In Parenthesis

David Jones, In Parenthesis
(London: Faber & Faber, 2010)
First published: 1937

Mind the wire, china
                    —keep yourself low.
            Bodies move just at head level, outside the trench; hollow unreal voices, reaching the ear unexpectedly, from behind or round the traverse bend, like the shouting at the immediate door comes on you from a far window:
            I’ve found it Bertie, I’ve got ‘D’ and ‘C’.
            Telephonic buzzing makes the wilderness seem curiously homely; the linesman’s boot implicates someone’s tackle passing.
            Sorry son—sorry. 
            He continues his song; he beats time with his heels thudding the trench-wall, his trade in his lap:
                                                        Kitty Kitty isn’t it a pity
                                                        in the City—it’s a bad break, Bertie. 
           They bend low over, intently whistling low like mechanic’s mate. They secure it with rubber solution; they pick their way, negotiating unseen wire, they remember the lie of the land with accuracy…


David Jones’s World War I epic, In Parenthesis, could be read as a telephone poem.
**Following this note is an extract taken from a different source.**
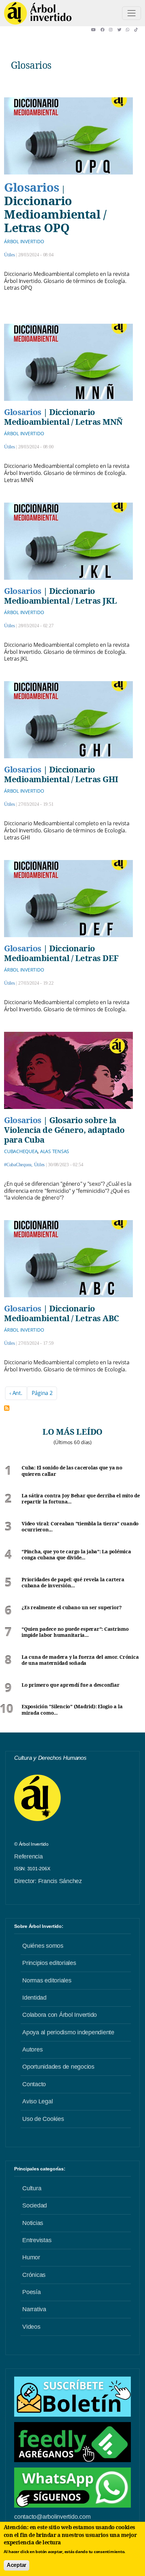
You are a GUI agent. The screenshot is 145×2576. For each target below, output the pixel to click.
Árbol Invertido (24, 241)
It is deeply connected to Jones’s time serving in the British Army and learning how to navigate its vast communications network. While Britain employed an array of communicative mediums during the war, from carrier pigeons to radios, wired telephones were its primary means of correspondence on the Western Front. But telephony at the front lines had its flaws as well. Mortars and soldiers’ clumsy feet could dislodge wires, and enemy intelligence could tap into the signals they transmitted. In Parenthesis gathers momentum from this tension. Telephones carry news and information in the poem, yet they are also sources of mishearing. Telephones create communicative rituals that appear to provide a sense of comfort for soldiers; but they also hum with poor connectivity, spread gossip, and create physical obstacles for those navigating the trenches. ‘Mind the wire’ is one of the poem’s enduring refrains. Jones narrates and at times even simulates the experience of communicating with unreliable telephones. In Parenthesis’s fractured dialogue and irregular spacing, for example, often leave the reader stumbling through the text to locate who is speaking and what they have to say. Jones is one of the Anglo-modernists most influenced by Great War technology, and telephones are a notable part of this encounter.